* _Excerpted text_
— Begin —

10 March 2025: Reeves may cut the ISA tax-free allowance

10 March 2025: Reeves may cut the ISA tax-free allowance

Highlights

  • Business confidence has nosedived
  • “Trumponics” is driving the economy towards recession
  • There is another debt crisis looming.
GBP – Market Commentary

Gradual rate cuts may no longer be the answer

The current tax-free allowance for funds placed in an ISA account is expected to be cut from twenty thousand pounds to four thousand pounds in the Chancellor’s Spring Budget, which she will present in just over two weeks.

Savers, already hit by the lowering of interest rates over the past six months, will face further cuts in their return subject to Reeves’ demands for investments to encourage growth in the UK Economy.

Investment companies are said to be arguing the current system needs reform to boost economic growth, which the Chancellor has cited as being her primary goal.

The closer we get to the publication of Reeves’ spending plans, the more they are feeling like déjà vu.

— End —

* _Data block_
— Begin —

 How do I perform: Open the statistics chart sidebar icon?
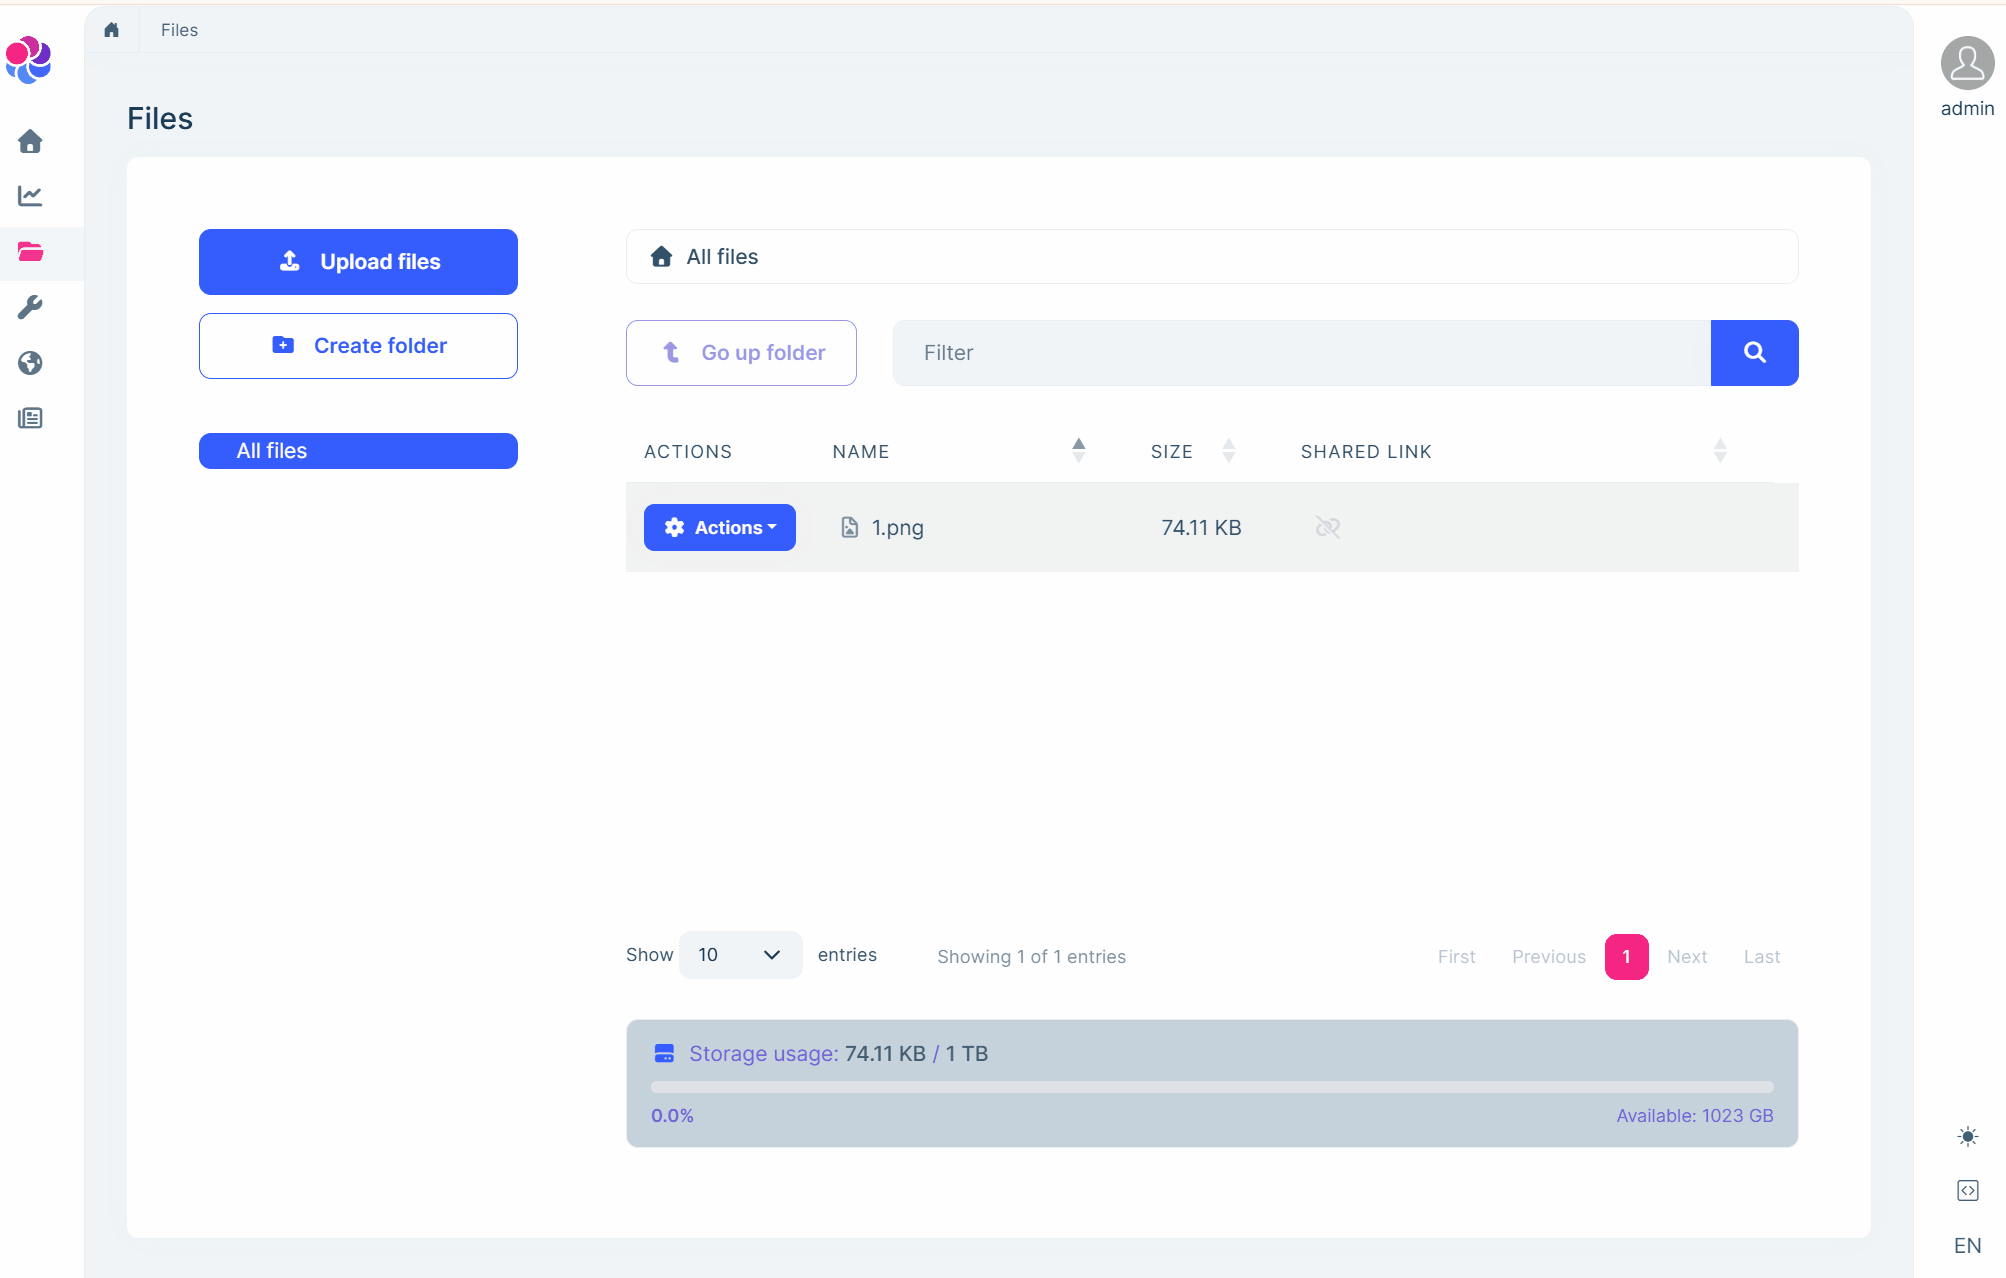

— End —

* _Tasks to carry out_
(A) Answer these from the ISA commentary:
(i) What amount is the ISA tax-free allowance expected to be cut to?
(ii) What has the Chancellor cited as her primary goal?
(iii) Over what period have interest rates been lowered?
(B) Write out the ISA commentary word for word, covering everything from "GBP – Market" down to "her primary goal.".
The listing comes from a different source than the ISA commentary.

* _Task-by-task results_
(A)
(i) Four thousand pounds.
(ii) Economic growth.
(iii) The past six months.

(B)
GBP – Market Commentary

Gradual rate cuts may no longer be the answer

The current tax-free allowance for funds placed in an ISA account is expected to be cut from twenty thousand pounds to four thousand pounds in the Chancellor’s Spring Budget, which she will present in just over two weeks.

Savers, already hit by the lowering of interest rates over the past six months, will face further cuts in their return subject to Reeves’ demands for investments to encourage growth in the UK Economy.

Investment companies are said to be arguing the current system needs reform to boost economic growth, which the Chancellor has cited as being her primary goal.